= ОТРЫВОК ТЕКСТА =
■ ■ ■ ■ ■ ■ ■

Примерно полвека спустя, в Германии, Маргарита писала, что в этой ситуации полностью доминировали чувства и идеи. «В этот субъективный мир я была целиком и полностью погружена, – писала она, будучи не в состоянии совладать с эмоциями. – Макс в своей самоотверженности был далек от того, чтобы порицать мою отчужденность от мира, находил мою слабость трогательной и милой и относился ко мне с нежной заботой» [Волошина 1993: 145]. Возможно, Маргарита ожидала или надеялась, что он вмешается, но Макс не сделал ничего, чтобы воспрепятствовать складывающемуся любовному треугольнику (или как-то повлиять на него). В его дневнике ничто не говорит о том, чтобы сначала он сердился на кого-либо из этой троицы за то, что они вычеркнули его из своих отношений, и это – несмотря на неприкрытую враждебность, проявляемую Ивановым. В некоторой степени он считал, что должен уступить Маргариту Иванову. Но какое-то время он не мог заставить себя пойти на этот шаг, поскольку все еще был сильно влюблен в нее. На протяжении всего этого периода в его дневнике мы находим признаки нарастания боли и паралича. (Помимо всего прочего, он жалел, что мать находится рядом и все происходит на ее глазах.) Очевидно, его страдания и ситуация в целом достигли апогея в марте 1907 года.
Вечером 2 марта Макс вернулся в «Башню» после поездки в Москву:
Дома. Теперь 9 часов утра. Все спят. Я хожу по пустынной серой квартире, и мне кажется, что башня совсем опустела. Амори [прозвище Маргариты] нет – она спит в комнате Лидии. Мне обидно и больно, как ребенку, что меня не встретили, меня не ждали. Мне хотелось бы видеть только ее, говорить только с ней [Волошин 1991а: 263].
В течение следующих нескольких дней он медленно начал приходить в себя и принимать какие-то решения. 10 числа он посетил выставку картин знаменитого крымского художника-пейзажиста К. Ф. Богаевского:
Я не ожидал видеть так много народа. Это меня изумило и оглушило. Я почувствовал, что века прошли с тех пор, как я видел людей. Я был рассеян. Никого не узнавал, говорил невпопад. Потом немного пришел в себя. Возвращаясь, я принял несколько важных жизненных решений. Я решил, что я не должен связывать планов своей жизни с Амориными планами.

■ ■ ■ ■ ■ ■ ■

= ЗАДАНИЯ =
[A] Ответьте, пожалуйста, на вопросы по отрывку о Максе и Маргарите:
(i) Какое прозвище Маргариты приводится в отрывке?
(ii) Откуда Макс вернулся в «Башню» вечером 2 марта?
(iii) Чью выставку он посетил 10 числа?
[B] Продолжите отрывок о Максе и Маргарите, начав сразу после его последнего предложения.

= ИСХОДНЫЙ МАТЕРИАЛ =

■ ■ ■ ■ ■ ■ ■

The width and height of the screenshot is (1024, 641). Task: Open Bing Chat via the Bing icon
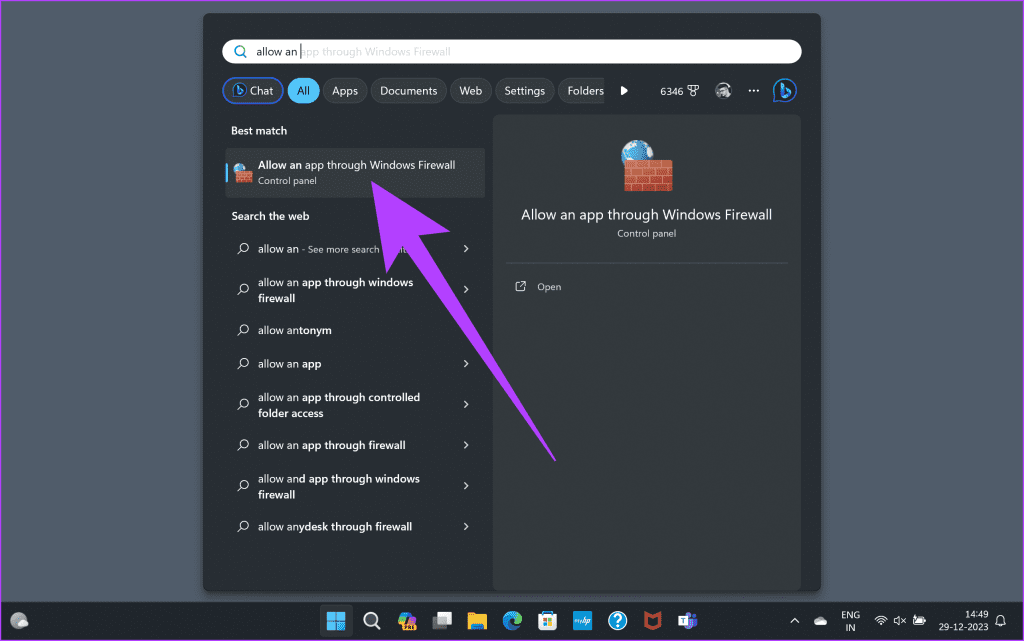pyautogui.click(x=785, y=90)
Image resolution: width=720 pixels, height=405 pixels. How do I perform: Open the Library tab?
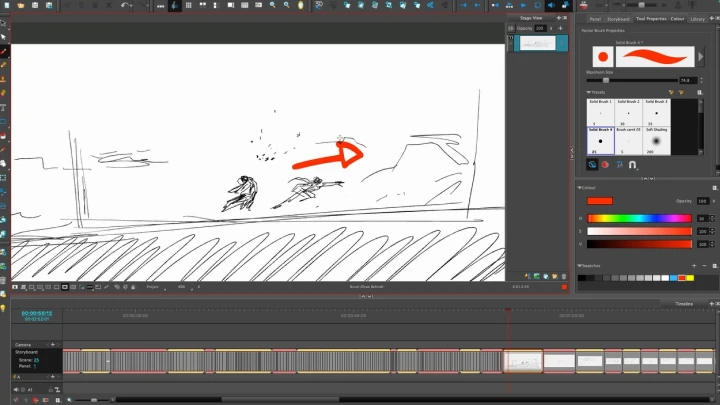click(x=697, y=17)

■ ■ ■ ■ ■ ■ ■

= ОТВЕТЫ =
[A]
(i) Амори.
(ii) Из Москвы.
(iii) Выставку картин знаменитого крымского художника-пейзажиста К. Ф. Богаевского.

[B]
Он хотел уехать на лето в Коктебель, а потом, осенью, отправиться в Париж, а Маргарита могла либо поехать с ним, либо остаться: «…теперь мне надо еще несколько лет сосредоточенной и одинокой работы» [там же: 265].
Правильность этого решения подтвердилась на следующий вечер, когда страдания и неразбериха в этой уже полностью неблагополучной семье достигли своего апогея. «Я долго не мог заснуть от беспокойства и тоски, – писал Макс. – Выглядывал в коридор. У Амори – тьма. Лег. Опять зажигал лампу и читал, опять тушил. Вдруг Аморя пришла. “Я не смогла спать от беспокойства и хотела тебя видеть”. Ушла к Лидии. Я заснул». Через несколько часов Маргарита вновь пришла к Волошину и сказала, что они с Лидией поговорили, но Волошин был слишком сонным, чтобы толком ответить. Когда наутро он умывался, вошла Маргарита: «“Я хотела к тебе вчера прийти ночевать. Но Вячеславу было больно. Я не пошла”. Негодование мое подымается, – записывал Макс. – Мне трудно побороть его, даже сосредоточиваясь».
Это привело к стычке с Вячеславом, во время которой тот, согласно Волошину, сказал ему: «Если это тебя может успокоить: у меня нет слепой страсти к Маргарите. Только если будет неизбежно, она может стать моей. Даже страстного влечения недостаточно». Слова Вячеслава, похоже, не предназначались для того, чтобы надолго успокоить Волошина, но тот день они провели вчетвером в дружеской обстановке. Вечером, после чая:
…мы все у Амори на постели в комнате Вячеслава. Всеобщий мир и благоволение. “Я за каждый новый день борюсь”, – говорит Лидия. У всех такое же чувство. Все стремятся разъехаться, отдохнуть, успокоиться от этой нечеловечески напряженной атмосферы последних дней [там же: 265–266].